We traditionally think of algorithms as running on data available in a single location, typically in main memory or at least on disk. However, in many modern applications, the data is too large to reside in a single location (terabyte and petabyte sized datasets are increasingly common), is arriving incrementally over time, is noisy and uncertain, or all of the above. Processing such data requires new algorithms and new models of computation. In recent years, practitioners have turned to MapReduce-based systems, such as Hadoop, for large data analysis, data stream analysis systems such as AT&T's Gigascope for making sense of fast arriving data, and systems such as Storm and S4 for real time distributed computation on streaming data.
These practical developments represent huge opportunities to the theory community: what are the appropriate computational abstractions for these systems and how should we go about designing algorithms that are efficient in these models? What are the opportunities for industrial impact? What should we teach our undergraduate and graduate students.
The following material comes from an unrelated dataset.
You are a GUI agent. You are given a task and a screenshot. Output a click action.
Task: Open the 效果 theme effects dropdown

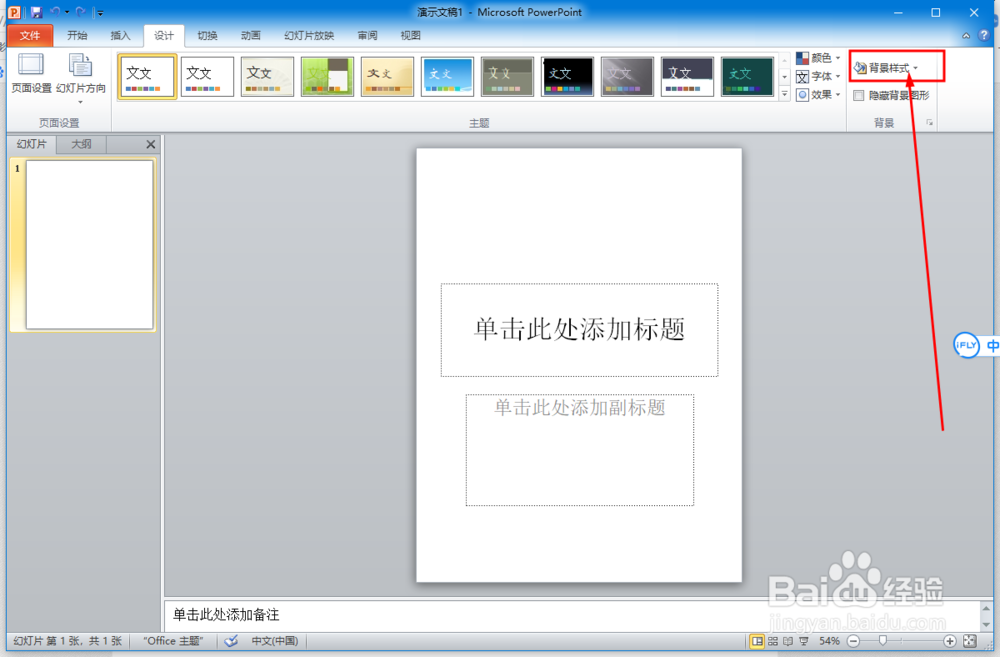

Our goals in this workshop are to a) survey the basic models that have been been proposed, b) present representative algorithmic results and c) highlight open problems and new directions of research.
Date: 19 May, 2012
Location: Room 101 in Warren Weaver Hall, 251 Mercer St, New York University
More: See here for further details and information about other STOC tutorials and workshops.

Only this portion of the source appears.